Monday, May 19, 2008

Analyzing the Memory Consumption of Eclipse

During my talk on May 7 at the Java User Group Karlsruhe about the Eclipse Memory Analyzer I used the latest build of Eclipse 3.4 to show live, that there's room for improvement regarding the memory consumption of Eclipse.
Today I will show you how easy this kind of analysis is with the Eclipse Memory Analyzer.

I first started Eclipse 3.4 M7 (running on JDK 1.6_10) with one project "winstone" which includes the source of the winstone project(version 0.9.10):



Then I did a heap dump using the JDK 1.6 jmap command :
Since this was a relatively small dump (around 45Mbyte) the Memory Analyzer would parse and load it in a couple of seconds :
In the "Overview" page I already found one suspect. The spellchecker (marked in red on the screen shot) takes 5.6Mbyte (24,6%) out of 22,7 Mbyte overall memory consumption!
That's certainly too much for a "non core" feature.
[update:] In the mean time submitted a bug (https://bugs.eclipse.org/bugs/show_bug.cgi?id=233156)
Looking at the spellchecker in the Dominator tree :

reveals that the implementation of the dictionary used by the Spellchecker is rather simplistic.
No Trie, no Bloom filter just a simple HashMap mapping from a String to a List of spell checked Strings :
There's certainly room for improvement here by using one of the advanced data structures mentioned above.

My favorite memory consumption analysis trick

Now comes my favorite trick, which almost always works to find some memory to optimize in a complex Java application.
I went to the histogram and checked how much String instances are retained:
12Mbyte (out of 22,7), quite a lot! Note that 4 Mbyte are from the spell checker above (not shown here, how I computed that), but that still leaves 8 Mbyte for Strings.
The next step was to call the "magic" "group by value" query on all those strings :
Which showed us how many duplicates of those Strings are there:
Duplicates of Strings everywhere

What does this table tell us? It tells us for example that there are 1988 duplicates of the same String "id" or 504 duplicates of the String "true". Yes I'm serious. Before you laugh and comment how silly this is, I recommend you to take a look at your own Java application :] In my experience (over the past few years) this is one of the most common memory consumption problems in complex java applications.
"id" or "name" for example are clearly constant unique identifiers (UID). There's simply no reason why you would want that many duplicates of UID's. I don't even have to check the source code to claim that.

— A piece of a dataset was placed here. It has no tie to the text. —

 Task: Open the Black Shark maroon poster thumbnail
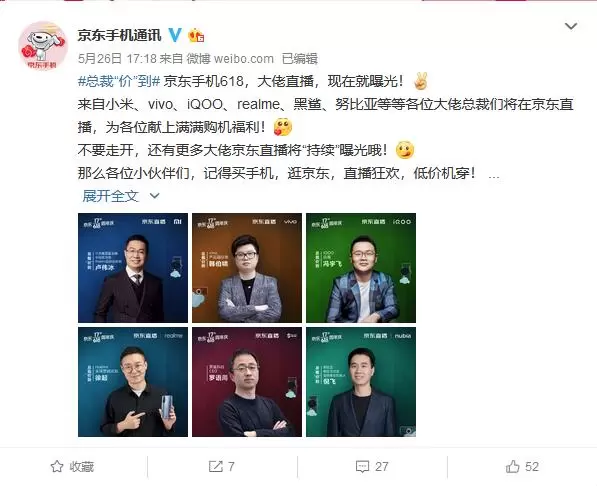coord(247,382)
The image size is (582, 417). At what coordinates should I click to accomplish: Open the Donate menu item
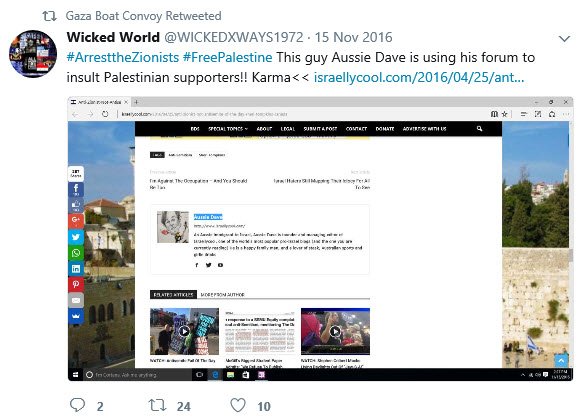pyautogui.click(x=385, y=129)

Let's check which instances of which class are reponsible for these Strings.
I called the immediate dominator function on the top 30 dominated Strings :

org.eclipse.core.internal.registry.ConfigurationElement seems to cause most of the duplicates ,13.242!

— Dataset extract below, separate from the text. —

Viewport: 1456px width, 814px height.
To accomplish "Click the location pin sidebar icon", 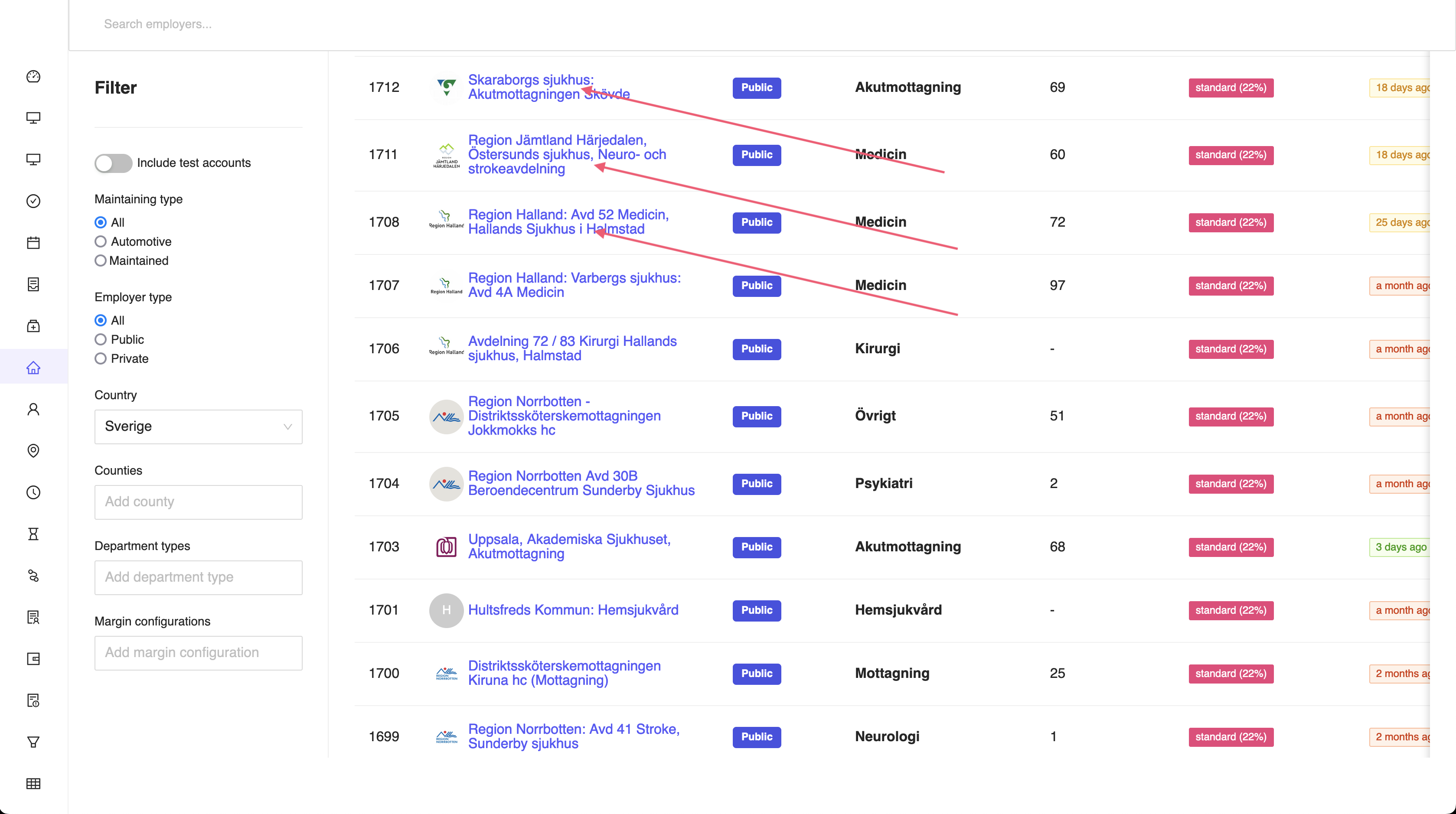I will click(33, 451).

If you look at the instances of the ConfigurationElement it's pretty clear. that there's a systematic problem in this class. So this should be easy to fix by using for example String.intern() or a Map to avoid the duplicates.

Bashing Eclipse?

Now you may think, that this guy is bashing Eclipse, but that's really not the case.

If you beg enough, I might also take a closer look at Netbeans :]

Wednesday, May 14, 2008

GMail got faster, one trick that they didn't tell us

GMail got even faster and here are some details about how they did it :
Official Gmail Blog: A need for speed: the path to a faster loading sequence

One trick that the obviosouly did, but didn't tell us, is that they send your user name asynchronously in the background as soon as you enter the password field.
This is a GMail specific optimization. It's not available on the generic Google account page (yet?) .

My guess is that they prefetch some stuff under the assumption that most logon attempts will work. Even if the password is wrong, they minimum work, that has to be done is to check whether the account is there.

The funny thing is, that I've seen this just a few days ago, when I checked how much data Google Mail sends, to get a better feeling what would a good goal for a high performance Web application.